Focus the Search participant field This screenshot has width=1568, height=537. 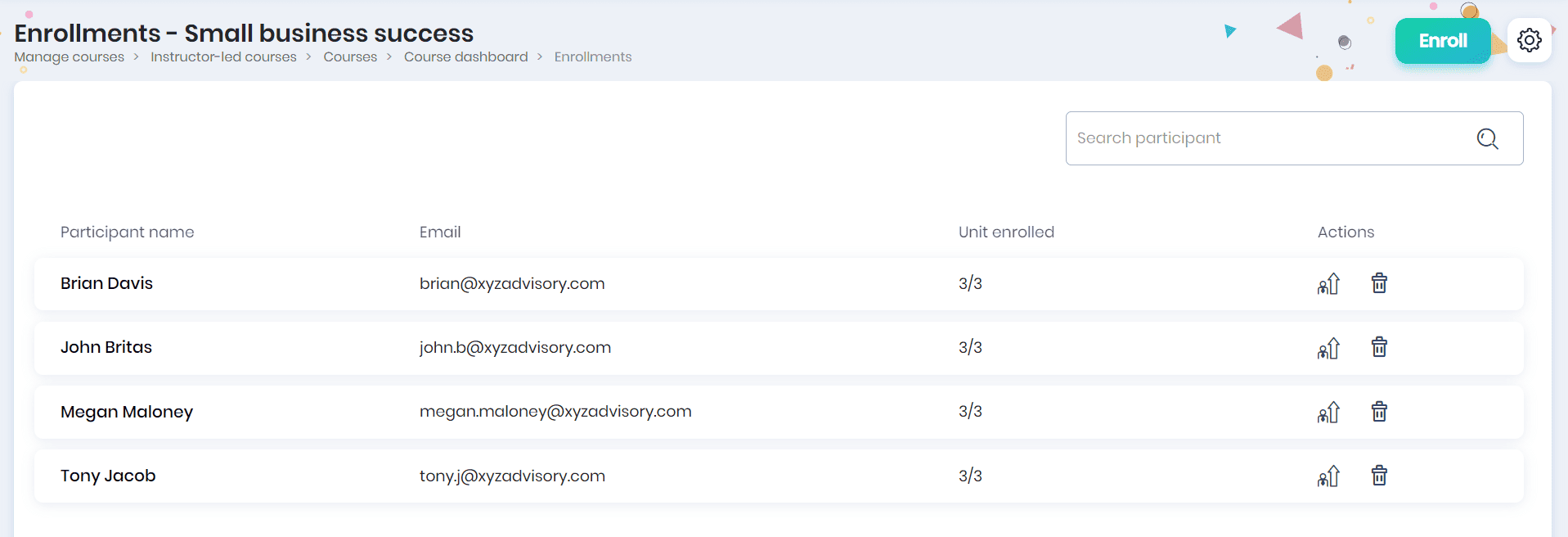[x=1268, y=138]
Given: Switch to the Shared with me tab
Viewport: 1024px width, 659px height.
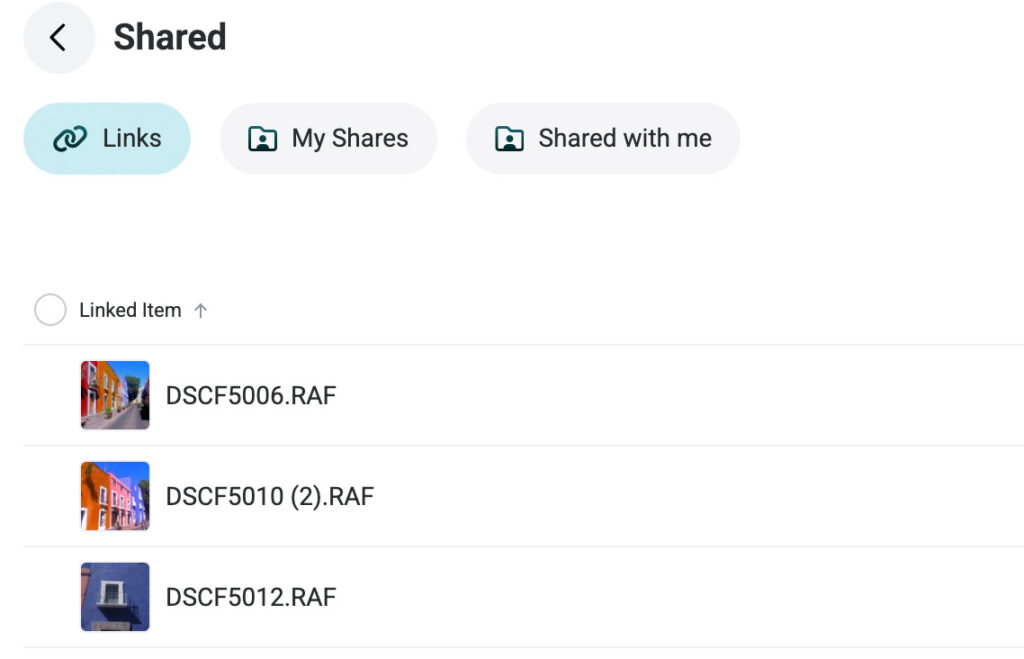Looking at the screenshot, I should 602,138.
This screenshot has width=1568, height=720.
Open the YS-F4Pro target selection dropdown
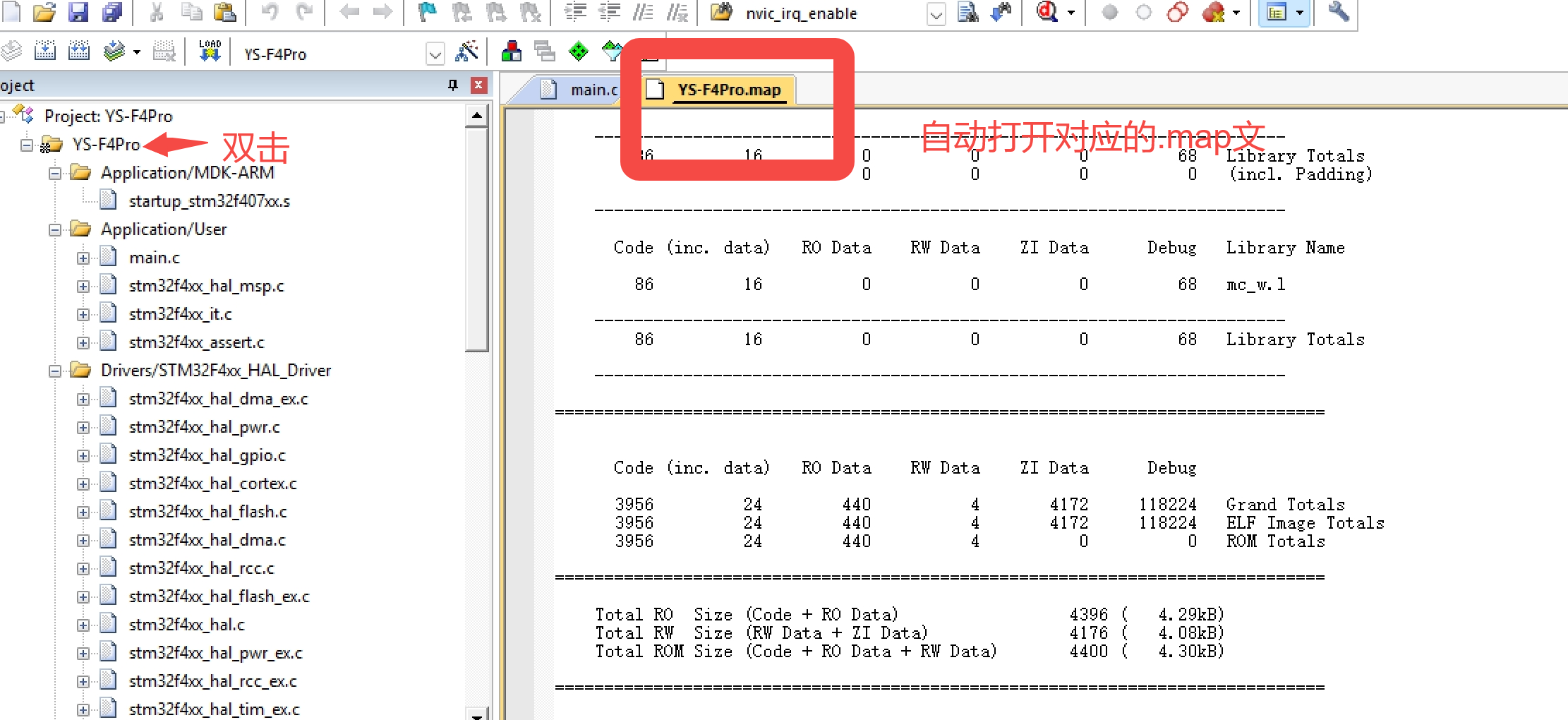pos(434,52)
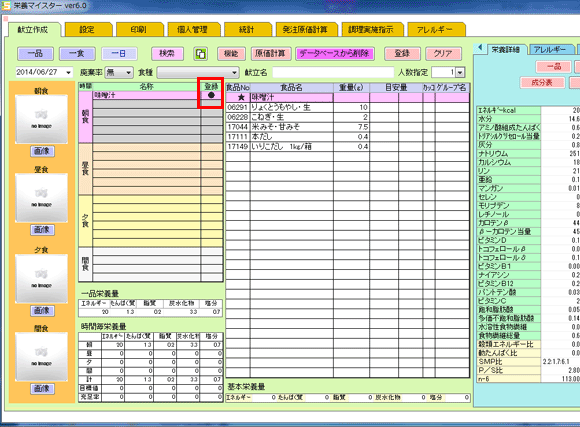Viewport: 580px width, 427px height.
Task: Click the 原価計算 button
Action: pos(271,54)
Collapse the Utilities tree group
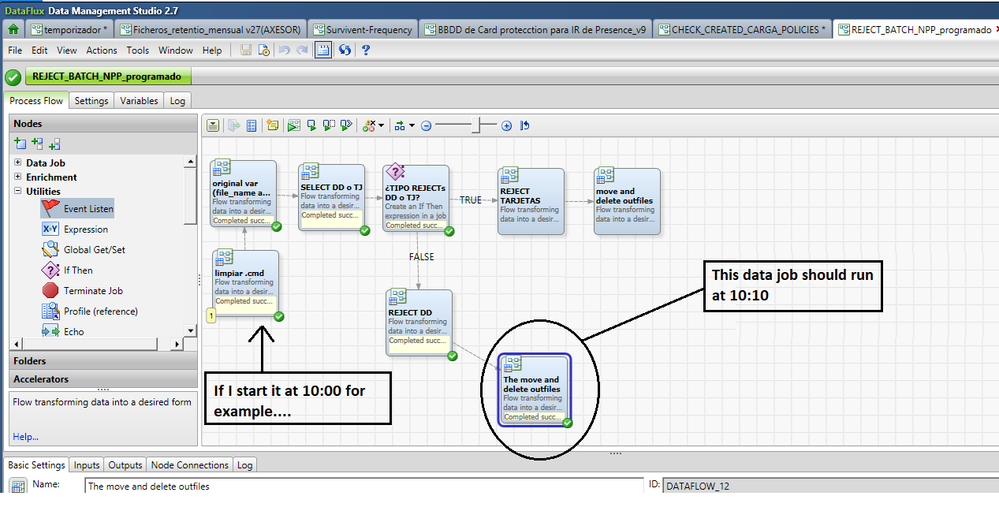Viewport: 999px width, 511px height. (18, 191)
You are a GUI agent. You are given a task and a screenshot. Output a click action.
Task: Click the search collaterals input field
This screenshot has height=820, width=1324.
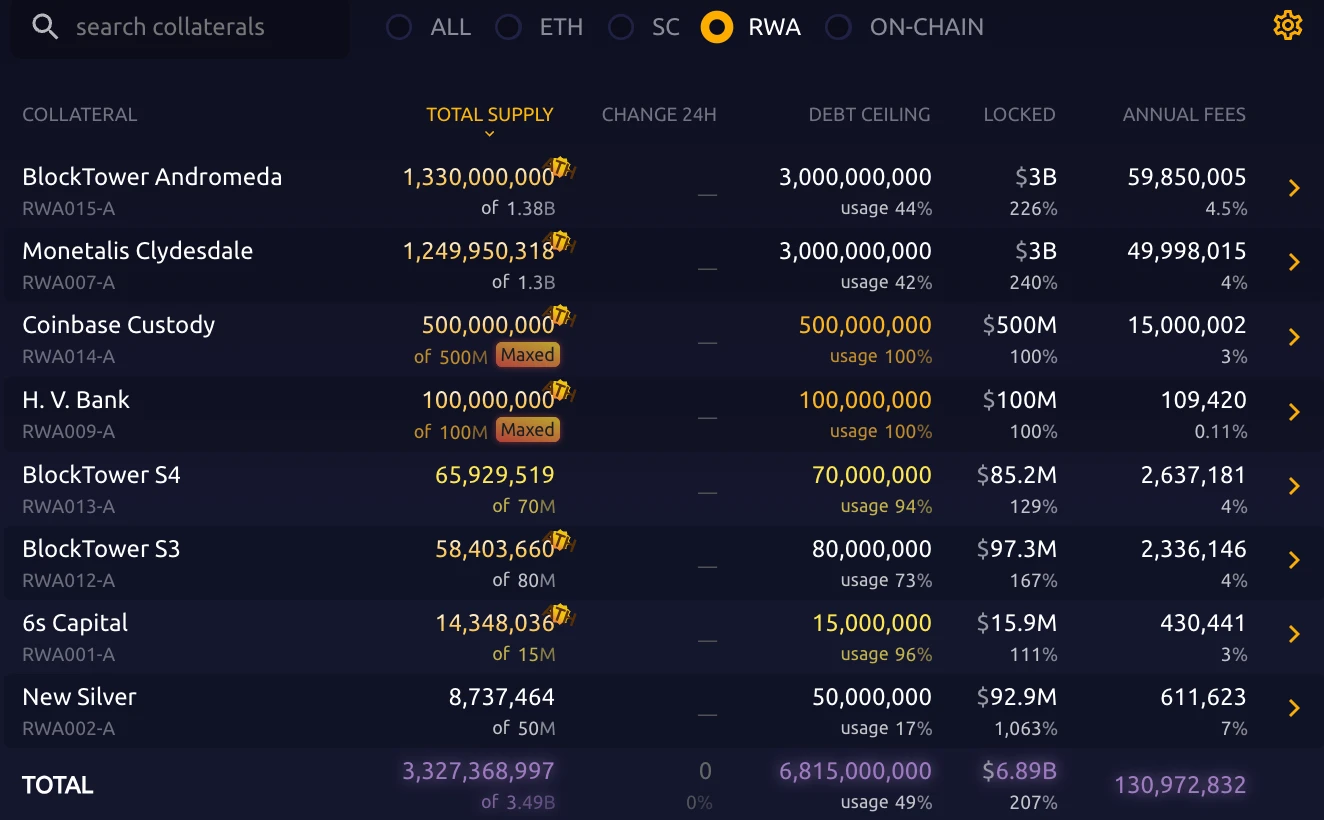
___
* CHALLENGE:
Rewrite the stretch of data from the line containing "Collapse the Utilities tree group" through the end, substituting "text box" for "input field" and keeping everything else the same. Leave the pictures out.

* ANSWER FOR THE TASK:
Collapse the Utilities tree group
Viewport: 999px width, 511px height. (18, 191)
You are a GUI agent. You are given a task and a screenshot. Output a click action.
Task: Click the search collaterals text box
This screenshot has height=820, width=1324.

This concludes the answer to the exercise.